Integrating Materials Model-Based Definitions into Design, Manufacturing, and Sustainment: A Digital Twin Demonstration of Incorporating Residual Stresses in the Lifecycle Analysis of a Turbine Disk

Abstract

Abstract Model-based definitions (MBDs) aim to capture both geometric and non-geometric data in digital product definitions using 3D computer-aided design (CAD) models, as a form of product definition baseline, to disseminate product information across different stages of the lifecycle. MBDs can potentially eliminate error-prone information exchange associated with traditional paper-based drawings and improve the fidelity of component details, captured using 3D CAD models. A component’s behavior during its lifecycle stages influences its downstream performance, and if included within the MBD of a part, could be used to forecast performance upfront during the design and explore newer designs to enhance performance.
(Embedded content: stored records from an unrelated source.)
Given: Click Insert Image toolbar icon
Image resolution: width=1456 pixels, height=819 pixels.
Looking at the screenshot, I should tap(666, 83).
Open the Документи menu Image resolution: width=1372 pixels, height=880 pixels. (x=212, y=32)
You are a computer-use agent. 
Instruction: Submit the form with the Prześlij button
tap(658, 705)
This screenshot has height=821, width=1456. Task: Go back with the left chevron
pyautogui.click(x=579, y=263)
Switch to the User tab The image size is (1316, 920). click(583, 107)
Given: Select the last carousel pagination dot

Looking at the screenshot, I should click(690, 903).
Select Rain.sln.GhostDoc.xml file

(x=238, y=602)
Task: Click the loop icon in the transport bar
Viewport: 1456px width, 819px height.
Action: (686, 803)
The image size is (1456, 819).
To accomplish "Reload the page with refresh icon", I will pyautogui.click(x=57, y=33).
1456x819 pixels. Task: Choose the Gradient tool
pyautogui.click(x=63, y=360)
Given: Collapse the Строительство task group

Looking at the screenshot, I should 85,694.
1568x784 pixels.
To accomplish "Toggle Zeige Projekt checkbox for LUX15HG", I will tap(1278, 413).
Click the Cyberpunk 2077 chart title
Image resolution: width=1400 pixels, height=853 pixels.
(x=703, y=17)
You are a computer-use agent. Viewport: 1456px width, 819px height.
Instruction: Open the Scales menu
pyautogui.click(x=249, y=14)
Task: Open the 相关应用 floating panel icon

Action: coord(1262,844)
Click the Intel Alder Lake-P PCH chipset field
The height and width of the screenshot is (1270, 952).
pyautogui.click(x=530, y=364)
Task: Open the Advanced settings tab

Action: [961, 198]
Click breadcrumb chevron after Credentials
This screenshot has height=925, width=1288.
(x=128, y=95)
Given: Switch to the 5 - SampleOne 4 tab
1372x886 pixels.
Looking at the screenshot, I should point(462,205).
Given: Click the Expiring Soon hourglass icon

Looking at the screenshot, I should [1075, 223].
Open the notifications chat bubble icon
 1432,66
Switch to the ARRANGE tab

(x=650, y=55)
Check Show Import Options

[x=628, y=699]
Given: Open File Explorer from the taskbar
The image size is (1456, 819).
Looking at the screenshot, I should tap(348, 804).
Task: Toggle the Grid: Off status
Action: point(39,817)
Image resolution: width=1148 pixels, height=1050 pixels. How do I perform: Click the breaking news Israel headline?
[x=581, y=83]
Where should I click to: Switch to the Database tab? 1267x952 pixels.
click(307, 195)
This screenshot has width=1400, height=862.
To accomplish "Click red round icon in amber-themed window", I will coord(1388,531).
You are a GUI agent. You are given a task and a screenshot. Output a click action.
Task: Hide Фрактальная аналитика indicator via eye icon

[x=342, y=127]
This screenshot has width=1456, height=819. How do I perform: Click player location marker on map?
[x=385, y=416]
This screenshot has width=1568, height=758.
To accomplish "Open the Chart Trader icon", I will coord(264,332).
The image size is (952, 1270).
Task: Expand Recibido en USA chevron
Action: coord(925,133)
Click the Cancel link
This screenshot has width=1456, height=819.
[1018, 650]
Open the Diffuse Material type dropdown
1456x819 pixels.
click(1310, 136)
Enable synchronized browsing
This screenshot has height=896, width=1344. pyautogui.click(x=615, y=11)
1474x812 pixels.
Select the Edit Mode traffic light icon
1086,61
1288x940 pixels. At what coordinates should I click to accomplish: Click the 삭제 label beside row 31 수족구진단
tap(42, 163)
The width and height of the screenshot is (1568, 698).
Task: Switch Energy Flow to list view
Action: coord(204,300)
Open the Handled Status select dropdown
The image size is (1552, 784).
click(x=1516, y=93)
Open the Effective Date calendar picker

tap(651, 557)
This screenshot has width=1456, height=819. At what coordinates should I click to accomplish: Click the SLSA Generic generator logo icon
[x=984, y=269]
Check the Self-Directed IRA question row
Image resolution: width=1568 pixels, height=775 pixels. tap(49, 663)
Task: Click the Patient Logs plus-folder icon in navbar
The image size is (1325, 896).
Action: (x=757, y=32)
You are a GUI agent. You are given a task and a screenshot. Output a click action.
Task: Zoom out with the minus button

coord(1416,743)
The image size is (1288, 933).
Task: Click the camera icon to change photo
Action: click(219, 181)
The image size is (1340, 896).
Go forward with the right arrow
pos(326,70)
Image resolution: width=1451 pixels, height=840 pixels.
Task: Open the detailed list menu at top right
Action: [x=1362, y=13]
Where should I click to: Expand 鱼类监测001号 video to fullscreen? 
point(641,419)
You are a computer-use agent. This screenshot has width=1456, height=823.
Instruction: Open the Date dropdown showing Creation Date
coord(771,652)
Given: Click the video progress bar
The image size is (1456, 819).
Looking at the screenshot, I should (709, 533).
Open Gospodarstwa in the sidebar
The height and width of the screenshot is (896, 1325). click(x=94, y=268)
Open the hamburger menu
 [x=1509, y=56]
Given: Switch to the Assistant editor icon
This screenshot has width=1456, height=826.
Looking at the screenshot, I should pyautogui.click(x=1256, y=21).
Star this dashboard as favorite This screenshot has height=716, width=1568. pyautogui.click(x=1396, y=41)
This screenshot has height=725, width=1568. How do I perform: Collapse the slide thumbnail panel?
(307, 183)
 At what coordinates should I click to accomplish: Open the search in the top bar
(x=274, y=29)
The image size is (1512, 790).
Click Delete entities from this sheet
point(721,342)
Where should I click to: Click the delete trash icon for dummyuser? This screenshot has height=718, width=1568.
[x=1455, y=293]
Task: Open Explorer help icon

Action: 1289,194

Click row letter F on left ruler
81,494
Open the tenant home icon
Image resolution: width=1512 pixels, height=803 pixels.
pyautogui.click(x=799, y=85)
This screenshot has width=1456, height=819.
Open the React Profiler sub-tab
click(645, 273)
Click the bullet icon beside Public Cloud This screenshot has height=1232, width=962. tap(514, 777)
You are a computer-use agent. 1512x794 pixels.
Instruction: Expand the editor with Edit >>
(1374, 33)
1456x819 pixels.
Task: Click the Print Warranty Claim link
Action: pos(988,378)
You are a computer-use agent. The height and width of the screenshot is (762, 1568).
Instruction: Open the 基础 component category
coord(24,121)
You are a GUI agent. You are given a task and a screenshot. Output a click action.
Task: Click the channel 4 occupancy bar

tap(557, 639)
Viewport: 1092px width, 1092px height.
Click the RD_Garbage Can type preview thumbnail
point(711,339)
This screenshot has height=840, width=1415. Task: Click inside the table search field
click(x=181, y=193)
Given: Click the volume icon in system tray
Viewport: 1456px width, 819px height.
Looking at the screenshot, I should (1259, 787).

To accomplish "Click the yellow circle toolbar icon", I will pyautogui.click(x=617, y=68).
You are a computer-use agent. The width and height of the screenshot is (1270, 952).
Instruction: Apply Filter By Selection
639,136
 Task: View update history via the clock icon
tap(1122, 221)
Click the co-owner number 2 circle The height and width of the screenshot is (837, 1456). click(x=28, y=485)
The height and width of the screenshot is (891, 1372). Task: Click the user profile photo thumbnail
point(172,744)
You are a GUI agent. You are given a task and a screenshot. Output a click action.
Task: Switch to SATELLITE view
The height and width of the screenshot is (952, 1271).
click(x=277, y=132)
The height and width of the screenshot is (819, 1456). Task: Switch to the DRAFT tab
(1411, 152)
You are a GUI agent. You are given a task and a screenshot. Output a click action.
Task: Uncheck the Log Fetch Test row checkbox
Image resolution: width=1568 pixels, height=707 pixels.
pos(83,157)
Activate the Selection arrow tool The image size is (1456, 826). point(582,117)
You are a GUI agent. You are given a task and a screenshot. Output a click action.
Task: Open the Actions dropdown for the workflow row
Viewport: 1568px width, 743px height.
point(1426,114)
However, current CAD capabilities limit associating behavioral information with the component’s shape definition. This paper presents a CAD-based tool to store and retrieve metadata using point objects within a CAD model, creating linkages to spatial locations within the component. The tool is illustrated for storage and retrieval of bulk residual stresses developed during the manufacturing of a turbine disk acquired from process modeling and characterization. Further, variations in residual stress distribution owing to process model uncertainties have been captured as separate instances of the disk’s CAD models to represent part-to-part variability as an analogy to track individual serialized components for digital twins. The propagation of varying residual stresses from these CAD models within the damage tolerance analysis performed at critical locations in the disk has been demonstrated. The combination of geometric and non-geometric data inside the MBD, via storage of spatial and feature varying information, presents opportunities to create digital twin(s) of actual component(s).